El tribunal estuvo presidido por Moshe Landau, e integrado por Benjamín Halevy y Yitzhak Raveh. El defensor de Eichmann fue Robert Servatius, un penalista alemán que nunca estuvo afiliado al nazismo, a quien los aliados nunca pudieron acusar de haber participado en algunos de los delitos relacionados con el nazismo y defensor de los jerarcas alemanes en Núremberg. El fiscal, Gideon Hausner, inició su acusación con un mensaje conmovedor: “En el sitio en que me encuentro hoy ante ustedes, jueces de Israel, para demandar contra Adolf Eichmann, no me encuentro solo: conmigo se levantan aquí en este momento seis millones de demandantes.
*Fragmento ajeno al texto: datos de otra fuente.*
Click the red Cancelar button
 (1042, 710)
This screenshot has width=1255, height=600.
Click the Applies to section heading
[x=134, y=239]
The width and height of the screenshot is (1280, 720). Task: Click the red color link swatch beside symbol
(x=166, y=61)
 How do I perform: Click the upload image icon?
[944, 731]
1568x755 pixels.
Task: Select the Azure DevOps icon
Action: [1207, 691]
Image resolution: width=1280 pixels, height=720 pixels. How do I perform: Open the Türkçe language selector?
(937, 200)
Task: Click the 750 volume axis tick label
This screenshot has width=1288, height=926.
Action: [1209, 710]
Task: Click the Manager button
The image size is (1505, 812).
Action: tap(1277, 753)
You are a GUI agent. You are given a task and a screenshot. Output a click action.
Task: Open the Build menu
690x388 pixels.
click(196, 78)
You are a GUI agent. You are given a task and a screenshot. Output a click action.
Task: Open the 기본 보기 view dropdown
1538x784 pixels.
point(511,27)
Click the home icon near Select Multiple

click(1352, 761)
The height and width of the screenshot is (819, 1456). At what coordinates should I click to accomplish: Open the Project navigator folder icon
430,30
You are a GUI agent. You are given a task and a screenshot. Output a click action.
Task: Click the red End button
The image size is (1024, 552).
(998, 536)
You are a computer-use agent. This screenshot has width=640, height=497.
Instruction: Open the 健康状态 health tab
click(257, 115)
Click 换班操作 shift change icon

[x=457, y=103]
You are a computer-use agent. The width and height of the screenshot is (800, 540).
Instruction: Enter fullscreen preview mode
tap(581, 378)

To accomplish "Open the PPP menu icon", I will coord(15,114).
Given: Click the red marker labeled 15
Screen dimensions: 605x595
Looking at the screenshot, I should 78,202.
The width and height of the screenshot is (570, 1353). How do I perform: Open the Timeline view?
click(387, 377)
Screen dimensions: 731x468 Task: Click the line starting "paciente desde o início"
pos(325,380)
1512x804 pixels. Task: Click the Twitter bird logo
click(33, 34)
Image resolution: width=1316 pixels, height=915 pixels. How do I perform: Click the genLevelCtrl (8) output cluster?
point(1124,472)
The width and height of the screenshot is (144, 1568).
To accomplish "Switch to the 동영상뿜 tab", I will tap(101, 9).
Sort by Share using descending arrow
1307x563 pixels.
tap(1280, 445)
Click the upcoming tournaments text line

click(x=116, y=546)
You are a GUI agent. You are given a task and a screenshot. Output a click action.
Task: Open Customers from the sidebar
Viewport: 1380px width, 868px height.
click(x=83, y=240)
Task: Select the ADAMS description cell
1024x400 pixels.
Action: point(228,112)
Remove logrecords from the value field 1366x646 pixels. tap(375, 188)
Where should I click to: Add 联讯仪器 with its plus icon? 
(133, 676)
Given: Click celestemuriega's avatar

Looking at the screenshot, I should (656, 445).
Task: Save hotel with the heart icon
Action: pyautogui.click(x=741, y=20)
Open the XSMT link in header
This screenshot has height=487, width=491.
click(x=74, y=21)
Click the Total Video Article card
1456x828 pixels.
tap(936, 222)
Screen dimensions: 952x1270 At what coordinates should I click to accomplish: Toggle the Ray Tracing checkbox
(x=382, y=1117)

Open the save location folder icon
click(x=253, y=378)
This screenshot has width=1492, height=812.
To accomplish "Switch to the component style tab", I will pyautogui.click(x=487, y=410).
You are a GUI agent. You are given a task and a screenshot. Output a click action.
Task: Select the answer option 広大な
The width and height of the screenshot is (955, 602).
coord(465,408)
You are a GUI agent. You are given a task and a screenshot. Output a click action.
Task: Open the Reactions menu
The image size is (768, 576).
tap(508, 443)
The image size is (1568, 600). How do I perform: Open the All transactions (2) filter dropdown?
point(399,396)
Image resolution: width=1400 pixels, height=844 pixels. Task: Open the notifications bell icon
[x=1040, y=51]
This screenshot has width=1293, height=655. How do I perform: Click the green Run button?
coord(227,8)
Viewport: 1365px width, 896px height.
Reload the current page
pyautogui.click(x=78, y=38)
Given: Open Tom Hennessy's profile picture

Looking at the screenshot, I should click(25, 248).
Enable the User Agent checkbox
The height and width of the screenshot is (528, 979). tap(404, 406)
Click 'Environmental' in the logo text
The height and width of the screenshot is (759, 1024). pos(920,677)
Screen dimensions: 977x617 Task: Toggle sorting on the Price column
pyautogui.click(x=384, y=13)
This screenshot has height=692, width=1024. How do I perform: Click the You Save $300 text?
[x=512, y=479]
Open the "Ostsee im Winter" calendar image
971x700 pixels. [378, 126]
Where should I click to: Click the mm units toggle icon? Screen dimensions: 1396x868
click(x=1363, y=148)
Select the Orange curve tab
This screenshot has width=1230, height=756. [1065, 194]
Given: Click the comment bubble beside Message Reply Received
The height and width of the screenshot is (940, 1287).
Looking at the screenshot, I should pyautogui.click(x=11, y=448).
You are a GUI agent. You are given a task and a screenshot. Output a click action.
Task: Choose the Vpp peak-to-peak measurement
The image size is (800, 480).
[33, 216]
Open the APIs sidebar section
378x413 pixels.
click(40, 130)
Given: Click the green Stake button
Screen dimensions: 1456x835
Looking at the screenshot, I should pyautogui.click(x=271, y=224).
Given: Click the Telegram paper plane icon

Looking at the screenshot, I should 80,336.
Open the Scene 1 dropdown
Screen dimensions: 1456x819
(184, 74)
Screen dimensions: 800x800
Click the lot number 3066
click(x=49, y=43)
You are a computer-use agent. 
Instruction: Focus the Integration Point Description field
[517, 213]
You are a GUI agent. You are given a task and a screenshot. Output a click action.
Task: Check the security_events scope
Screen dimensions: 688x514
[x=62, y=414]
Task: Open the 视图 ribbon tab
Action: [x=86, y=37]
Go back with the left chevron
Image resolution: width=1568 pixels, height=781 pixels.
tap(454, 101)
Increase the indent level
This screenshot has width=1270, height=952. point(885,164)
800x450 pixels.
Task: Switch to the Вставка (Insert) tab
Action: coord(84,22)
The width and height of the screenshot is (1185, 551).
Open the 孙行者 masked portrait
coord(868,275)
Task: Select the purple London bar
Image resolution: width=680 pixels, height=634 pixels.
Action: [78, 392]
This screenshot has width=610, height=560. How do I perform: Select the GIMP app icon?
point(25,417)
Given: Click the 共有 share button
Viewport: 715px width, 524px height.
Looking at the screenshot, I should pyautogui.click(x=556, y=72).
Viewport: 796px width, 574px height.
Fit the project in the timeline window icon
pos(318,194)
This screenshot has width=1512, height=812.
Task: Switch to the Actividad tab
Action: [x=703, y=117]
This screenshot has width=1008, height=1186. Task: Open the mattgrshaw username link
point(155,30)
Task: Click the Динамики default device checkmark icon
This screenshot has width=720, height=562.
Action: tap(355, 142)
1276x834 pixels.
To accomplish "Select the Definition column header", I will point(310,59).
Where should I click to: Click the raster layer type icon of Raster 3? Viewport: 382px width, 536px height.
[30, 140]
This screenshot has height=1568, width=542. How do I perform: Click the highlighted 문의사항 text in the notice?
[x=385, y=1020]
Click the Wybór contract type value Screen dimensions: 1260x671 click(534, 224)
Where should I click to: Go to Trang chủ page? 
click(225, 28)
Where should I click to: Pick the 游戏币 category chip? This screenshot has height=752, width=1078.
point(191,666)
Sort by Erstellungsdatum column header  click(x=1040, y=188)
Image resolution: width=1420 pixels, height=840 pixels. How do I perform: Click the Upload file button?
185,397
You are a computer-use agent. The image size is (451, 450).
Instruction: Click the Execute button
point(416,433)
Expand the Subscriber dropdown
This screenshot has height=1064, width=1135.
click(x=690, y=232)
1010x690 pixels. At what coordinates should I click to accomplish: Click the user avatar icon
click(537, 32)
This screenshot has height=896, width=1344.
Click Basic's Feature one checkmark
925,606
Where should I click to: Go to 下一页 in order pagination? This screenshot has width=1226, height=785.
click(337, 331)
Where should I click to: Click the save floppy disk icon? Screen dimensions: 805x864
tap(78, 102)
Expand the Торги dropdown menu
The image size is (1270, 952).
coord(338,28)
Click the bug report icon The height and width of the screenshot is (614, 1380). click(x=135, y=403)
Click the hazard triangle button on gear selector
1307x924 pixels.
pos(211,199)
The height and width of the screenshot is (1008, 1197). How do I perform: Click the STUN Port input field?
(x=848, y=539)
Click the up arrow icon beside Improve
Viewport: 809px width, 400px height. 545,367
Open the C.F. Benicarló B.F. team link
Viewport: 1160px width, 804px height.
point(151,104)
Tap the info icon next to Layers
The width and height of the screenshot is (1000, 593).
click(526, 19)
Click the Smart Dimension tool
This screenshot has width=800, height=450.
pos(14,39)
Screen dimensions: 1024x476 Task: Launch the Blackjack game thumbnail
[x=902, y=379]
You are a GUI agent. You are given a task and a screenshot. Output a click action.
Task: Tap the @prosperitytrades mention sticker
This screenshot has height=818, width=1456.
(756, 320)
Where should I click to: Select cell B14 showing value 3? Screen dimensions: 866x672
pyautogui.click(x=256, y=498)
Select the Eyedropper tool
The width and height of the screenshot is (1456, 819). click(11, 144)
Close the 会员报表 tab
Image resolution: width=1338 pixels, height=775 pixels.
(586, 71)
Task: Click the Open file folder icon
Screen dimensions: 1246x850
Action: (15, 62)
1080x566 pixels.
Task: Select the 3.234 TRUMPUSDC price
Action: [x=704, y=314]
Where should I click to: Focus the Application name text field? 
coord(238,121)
Pero ellos no tienen la posibilidad de comparecer en persona, de apuntar hacia la cabina de vidrio un índice vengador y gritar, dirigiéndose a aquel que está sentado en su interior ¡Yo acuso! Porque sus cenizas han sido amontonadas entre las colinas de Auschwitz y los campos de Treblinka, sus huesos esparcidos en los bosques de Polonia y sus tumbas dispersadas a través de toda Europa. Por eso seré yo su portavoz, y en su nombre levantaré esta acta de acusación terrible”.
Era el 11 de abril de 1961, a sólo dieciséis años del fin de la Segunda Guerra.
La acusación presentó quince cargos contra Eichmann, para considerarlo culpable de, entre otros delitos graves, crímenes contra el pueblo judío, crímenes de lesa humanidad y pertenencia a una organización hostil. La mayor parte de esos cargos no fueron siquiera discutidos. Un centenar de testigos reveló los horrores del Holocausto y la participación de Eichmann en ellos. La defensa intentó rebajar la gravedad de los delitos, sin poder negar la validez de los testimonios, ni la de los documentos presentados en el juicio
“No perseguí a los judíos con avidez ni placer. Fue el gobierno quien lo hizo. La persecución sólo podía decidirla un gobierno, pero en ningún caso yo. Acuso a los gobernantes de haber abusado de mi obediencia”, dijo Eichmann en el juicio.
Sin embargo, la sentencia juzgó que Eichmann participó a sabiendas de la “solución final”.
Finalmente, considera responsable a Eichmann, como a cualquier otra persona que participó a sabiendas en la empresa criminal nazi del Holocausto, sin contemplar demasiado los argumentos de la defensa, y del propio Eichmann, sobre órdenes recibidas e imposibilidad de negarlas: “Estos crímenes fueron cometidos en masa, no sólo en relación con el número de víctimas, sino también en relación con el número de quienes cometieron el crimen, el grado de cercanía, o lejanía de estos criminales respecto del homicida concreto no significa nada en lo referente a la determinación de su responsabilidad. Por el contrario, en general, el grado de responsabilidad aumenta a medida que nos alejamos del hombre que utiliza el instrumento fatal con sus propias manos y llegamos a los altos rangos de mando, los ‘consejeros’ en lenguaje de nuestro derecho. Respecto de las víctimas que no murieron pero que fueron colocadas en condiciones de vida calculadas para causar su destrucción física, es especialmente difícil de definir en términos técnicos quién instigó a quién: el que persiguió y capturó a las víctimas y las deportó a un campo de concentración, o el que las forzó a trabajar allí”.
Eichmann fue ejecutado el 1 de junio de 1962, en la prisión de Ramla. Su cuerpo fue incinerado y sus cenizas arrojadas fuera de las aguas jurisdiccionales de Israel, desde un buque de guerra y ante algunos sobrevivientes del Holocausto.
Es la única condena a muerte dictada por el estado de Israel desde su fundación, en mayo de 1948.